The recent guideline change that pushed surveillance colonoscopies from five to 10 years after polyp removal is putting patients at “unacceptable” risk, according to Australian research.
The 2019 update to the clinical guidelines was intended to help clinicians balance “the greater urgency” for symptomatic patients and those with positive immunochemical faecal occult blood tests against that of surveillance procedures, the taskforce said.
But an analysis of 960 South Australian patients who had previously had non-advanced/low-risk adenoma found that neither size nor location of the initial non-advanced adenoma influenced the incidence of advanced neoplasia at follow-up – but interval time did.
“The incidence of advanced neoplasia increased with time between adenoma removal and the surveillance colonoscopy, from 13% (2.0–3.9 years after polypectomy) to 32% (eight or more years),” the authors wrote in the MJA.
They found patients were more likely to develop advanced neoplasia if they were older when the polyp was removed, had a prior history of adenoma, or had two polyps (compared to one) at their initial procedure.

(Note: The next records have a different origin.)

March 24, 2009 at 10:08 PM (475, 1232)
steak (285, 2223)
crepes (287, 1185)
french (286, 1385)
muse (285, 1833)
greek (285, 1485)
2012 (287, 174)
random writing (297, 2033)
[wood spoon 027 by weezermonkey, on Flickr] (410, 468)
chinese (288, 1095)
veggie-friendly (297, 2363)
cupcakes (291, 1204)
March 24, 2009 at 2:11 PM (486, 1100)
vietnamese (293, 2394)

“We estimated that the incidence of advanced neoplasia following removal of non-advanced adenoma was 19% at five years and 30% at 10 years …. Increasing the colonoscopy surveillance interval from five to 10 years would therefore increase the incidence of advanced neoplasia at surveillance by 60%.”
Nevertheless, the authors acknowledged that the guideline update said the surveillance intervals should not be applied rigidly in every case and stressed the need to consider the quality of the initial colonoscopy, patient risk factors and results of other investigations such as interval faecal immunochemical tests.
Dr Karen Barclay, colorectal surgeon and co-author of the 2019 guidelines, echoed this point when defending the guidelines to InSight+.
“Really, the guidelines are not just saying ‘do it at 10 years’. They’re actually saying to consider what you’ve found. Consider this person in the context of who they are in this environment right now and make a recommendation based on that. Not a blanket statement.”
Advanced neoplasia can be diverse and did not necessarily mean patients would develop cancer, she added.
“If you’re just taking this on face value, what does it actually mean? It means that of all the people who have a colonoscopy, this proportion, the lowest risk of the lowest risk, a number of them might get something that over five, 10 or 20 years might become a problem.
“We’re not saying that 30% of the whole population is going to get colorectal cancer.”
Aside from surveillance, it was also important to talk with patients about ways they could minimise their risk of developing further adenomas, she said.